EXERCISE MATERIALS:
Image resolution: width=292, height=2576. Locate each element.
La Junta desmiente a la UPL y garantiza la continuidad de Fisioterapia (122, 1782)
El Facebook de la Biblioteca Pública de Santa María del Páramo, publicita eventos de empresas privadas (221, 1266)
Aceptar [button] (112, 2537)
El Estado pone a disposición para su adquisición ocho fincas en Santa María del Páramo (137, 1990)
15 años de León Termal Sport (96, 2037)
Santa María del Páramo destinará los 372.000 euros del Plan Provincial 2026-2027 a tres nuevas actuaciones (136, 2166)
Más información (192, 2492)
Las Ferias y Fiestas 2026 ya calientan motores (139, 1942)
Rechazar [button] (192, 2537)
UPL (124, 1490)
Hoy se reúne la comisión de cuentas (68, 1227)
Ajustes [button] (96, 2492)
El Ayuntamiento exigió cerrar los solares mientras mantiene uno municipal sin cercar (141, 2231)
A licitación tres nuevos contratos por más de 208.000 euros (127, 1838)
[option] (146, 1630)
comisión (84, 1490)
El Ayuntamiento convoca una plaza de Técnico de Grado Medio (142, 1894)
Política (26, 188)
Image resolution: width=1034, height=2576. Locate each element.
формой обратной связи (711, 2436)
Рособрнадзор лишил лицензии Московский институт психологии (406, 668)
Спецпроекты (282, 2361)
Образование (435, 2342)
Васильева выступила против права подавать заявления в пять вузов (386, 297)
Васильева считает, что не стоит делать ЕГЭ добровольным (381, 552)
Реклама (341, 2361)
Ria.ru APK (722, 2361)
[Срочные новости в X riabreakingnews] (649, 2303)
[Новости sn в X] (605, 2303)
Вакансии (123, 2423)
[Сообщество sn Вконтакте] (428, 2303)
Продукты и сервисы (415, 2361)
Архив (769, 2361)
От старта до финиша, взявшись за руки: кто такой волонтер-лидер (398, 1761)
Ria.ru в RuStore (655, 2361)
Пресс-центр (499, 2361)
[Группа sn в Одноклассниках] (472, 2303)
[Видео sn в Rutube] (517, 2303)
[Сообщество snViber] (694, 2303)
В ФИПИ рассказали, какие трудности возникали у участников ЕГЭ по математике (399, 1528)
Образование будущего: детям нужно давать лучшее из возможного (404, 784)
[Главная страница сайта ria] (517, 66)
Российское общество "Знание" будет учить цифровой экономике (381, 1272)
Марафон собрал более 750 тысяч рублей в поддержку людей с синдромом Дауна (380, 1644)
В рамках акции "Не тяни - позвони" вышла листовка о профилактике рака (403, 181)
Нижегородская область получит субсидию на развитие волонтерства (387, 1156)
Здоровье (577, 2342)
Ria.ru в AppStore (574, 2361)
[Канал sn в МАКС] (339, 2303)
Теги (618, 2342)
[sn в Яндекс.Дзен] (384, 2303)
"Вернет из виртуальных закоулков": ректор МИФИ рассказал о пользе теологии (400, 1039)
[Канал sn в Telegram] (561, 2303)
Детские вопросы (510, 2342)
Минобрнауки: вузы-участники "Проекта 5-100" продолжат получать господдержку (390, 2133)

WHAT IS REQUIRED:
Return only the part of the records above that opens with the line containing "Архив (769, 2361)" and closes with the line containing "[Сообщество snViber] (694, 2303)", ends included.

FINISHED EXERCISE:
Архив (769, 2361)
От старта до финиша, взявшись за руки: кто такой волонтер-лидер (398, 1761)
Ria.ru в RuStore (655, 2361)
Пресс-центр (499, 2361)
[Группа sn в Одноклассниках] (472, 2303)
[Видео sn в Rutube] (517, 2303)
[Сообщество snViber] (694, 2303)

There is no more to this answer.